ECLI:NL:RBDHA:2025:17586
Rechtbank Den Haag
- Voorlopige voorziening
- Rechtspraak.nl
Afwijzing verzoek voorlopige voorziening in vreemdelingenzaak met betrekking tot verblijfsvergunning en spoedeisend belang
In deze zaak heeft de voorzieningenrechter van de Rechtbank Den Haag op 24 september 2025 uitspraak gedaan in een verzoek om een voorlopige voorziening van een Iraanse verzoeker die een verblijfsvergunning had aangevraagd. De verzoeker, geboren in 1980, was eerder aangehouden op de luchthaven Schiphol vanwege een uitleveringsverzoek van de Verenigde Staten.
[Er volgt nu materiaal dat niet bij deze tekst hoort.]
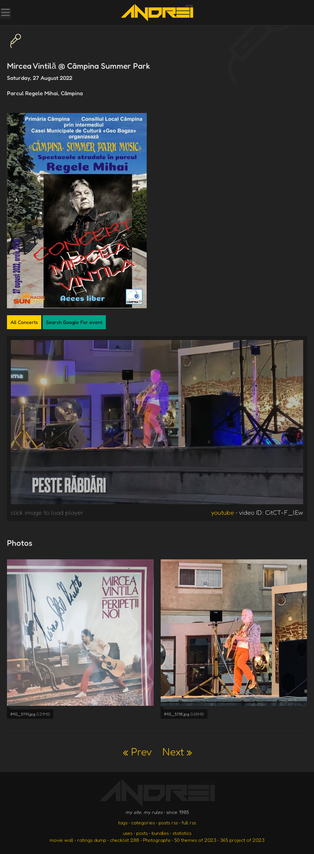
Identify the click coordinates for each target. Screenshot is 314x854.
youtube (222, 512)
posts (142, 833)
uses (127, 833)
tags (122, 822)
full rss (189, 822)
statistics (182, 833)
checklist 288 (124, 840)
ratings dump (91, 840)
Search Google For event (74, 322)
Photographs (156, 840)
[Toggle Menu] (5, 13)
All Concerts (24, 322)
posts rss (168, 822)
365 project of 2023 (242, 840)
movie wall (61, 840)
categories (143, 822)
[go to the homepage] (156, 12)
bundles (160, 833)
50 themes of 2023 (195, 840)
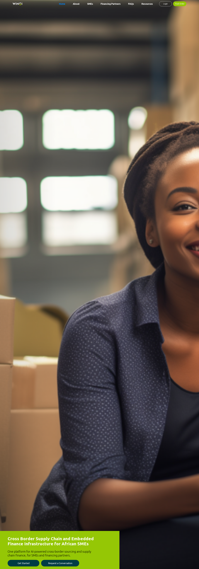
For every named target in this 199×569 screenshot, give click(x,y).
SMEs (90, 4)
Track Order (179, 4)
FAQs (131, 4)
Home (62, 4)
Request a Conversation (60, 563)
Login (165, 4)
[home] (17, 4)
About (76, 4)
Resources (147, 4)
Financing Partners (111, 4)
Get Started (23, 563)
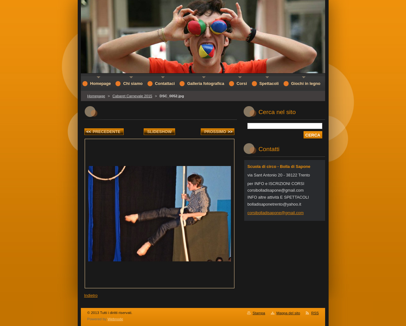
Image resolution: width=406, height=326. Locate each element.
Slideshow (159, 131)
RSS (315, 313)
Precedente (103, 131)
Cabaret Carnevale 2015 (132, 96)
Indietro (91, 295)
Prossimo (218, 131)
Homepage (96, 96)
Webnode (115, 319)
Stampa (258, 313)
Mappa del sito (288, 313)
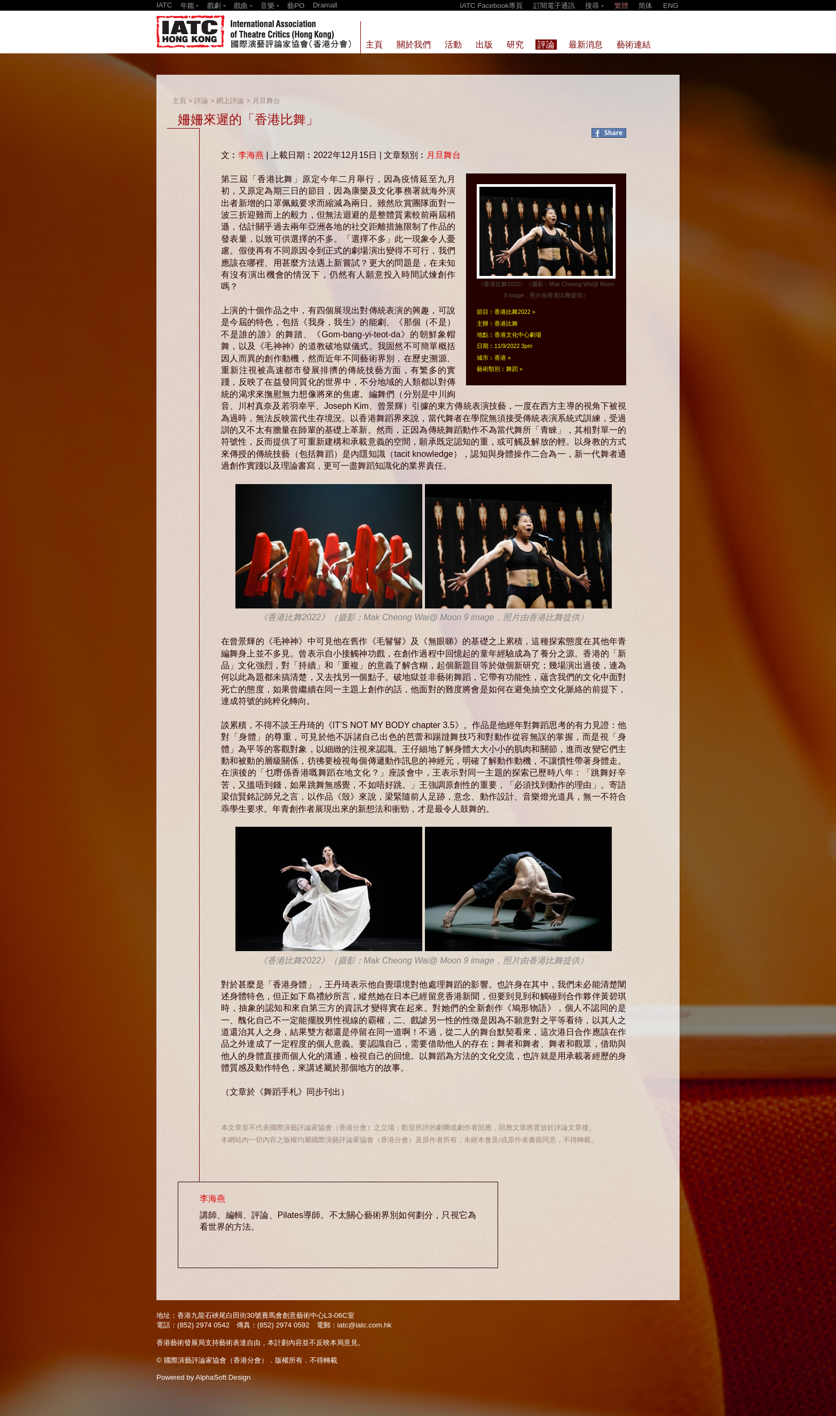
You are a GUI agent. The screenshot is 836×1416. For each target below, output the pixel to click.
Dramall (325, 5)
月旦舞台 (266, 101)
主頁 (179, 101)
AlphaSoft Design (222, 1377)
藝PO (295, 6)
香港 (500, 357)
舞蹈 (512, 369)
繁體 (621, 6)
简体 (645, 6)
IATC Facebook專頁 (491, 6)
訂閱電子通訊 (554, 6)
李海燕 (251, 155)
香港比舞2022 (512, 311)
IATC (164, 5)
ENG (671, 6)
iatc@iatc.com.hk (364, 1325)
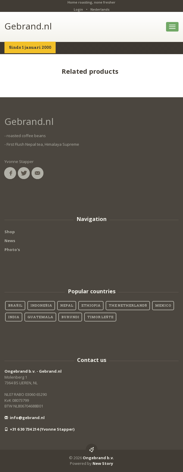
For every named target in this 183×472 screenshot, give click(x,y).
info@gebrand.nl (24, 417)
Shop (9, 231)
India (13, 317)
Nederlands (100, 9)
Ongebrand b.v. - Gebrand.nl (33, 371)
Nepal (66, 305)
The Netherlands (128, 305)
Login (78, 9)
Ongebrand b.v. (98, 457)
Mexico (163, 305)
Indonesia (41, 305)
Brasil (15, 305)
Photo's (12, 249)
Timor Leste (100, 317)
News (9, 240)
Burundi (70, 317)
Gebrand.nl (28, 26)
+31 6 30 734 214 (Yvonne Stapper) (39, 429)
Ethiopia (91, 305)
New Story (103, 463)
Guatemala (40, 317)
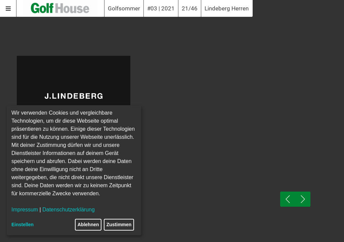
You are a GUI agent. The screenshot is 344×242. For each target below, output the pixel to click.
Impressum (24, 209)
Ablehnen (88, 224)
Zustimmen (119, 224)
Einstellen (22, 224)
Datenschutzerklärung (68, 209)
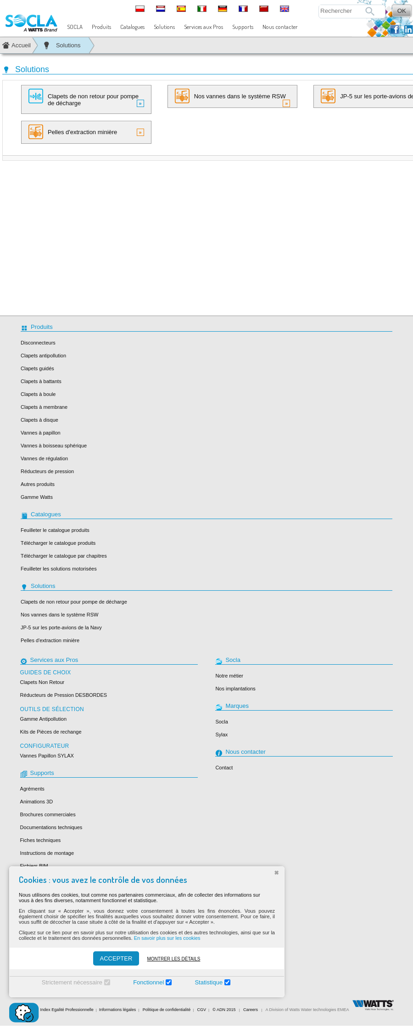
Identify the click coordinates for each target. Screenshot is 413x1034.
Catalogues (132, 26)
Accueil (21, 45)
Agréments (32, 788)
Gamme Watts (37, 497)
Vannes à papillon (41, 432)
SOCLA (75, 26)
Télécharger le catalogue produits (58, 543)
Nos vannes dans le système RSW (232, 98)
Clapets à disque (39, 420)
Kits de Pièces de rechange (51, 732)
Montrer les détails (173, 958)
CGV (201, 1009)
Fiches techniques (40, 840)
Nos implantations (235, 688)
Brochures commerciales (48, 814)
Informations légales (117, 1009)
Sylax (221, 734)
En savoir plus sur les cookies (167, 938)
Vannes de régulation (44, 458)
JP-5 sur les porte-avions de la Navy (61, 627)
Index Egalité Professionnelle (67, 1009)
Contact (224, 767)
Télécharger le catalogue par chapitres (64, 556)
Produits (101, 26)
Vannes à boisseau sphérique (54, 445)
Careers (250, 1009)
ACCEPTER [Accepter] (116, 958)
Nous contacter (280, 26)
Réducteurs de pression (47, 471)
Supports (242, 26)
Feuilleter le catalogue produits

Hij had een tijdelijke verblijfsvergunning gekregen op humanitaire gronden, maar deze was ingetrokken. De verzoeker diende op 10 februari 2025 nieuwe aanvragen in voor een verblijfsvergunning, die op 2 juni 2025 door de minister van Asiel en Migratie werden afgewezen. De verzoeker verzocht de voorzieningenrechter om een voorlopige voorziening, zodat hij de uitkomst van zijn bezwaar tegen de afwijzing van zijn verblijfsvergunning kon afwachten zonder uitzetting.
De voorzieningenrechter heeft op 18 september 2025 de zaak behandeld, waarbij de verzoeker en zijn gemachtigde aanwezig waren, evenals de gemachtigde van de verweerder. De voorzieningenrechter oordeelde dat er geen spoedeisend belang was voor het treffen van een voorlopige voorziening. De verzoeker had geen rechtmatig verblijf en was uitzetbaar, maar er waren geen aanwijzingen dat uitzetting op korte termijn dreigde. De voorzieningenrechter concludeerde dat de verzoeker onvoldoende had onderbouwd dat hij in financiële problemen zou komen door de afwijzing van zijn aanvraag. De voorzieningenrechter wees het verzoek om een voorlopige voorziening af en legde geen proceskostenveroordeling op.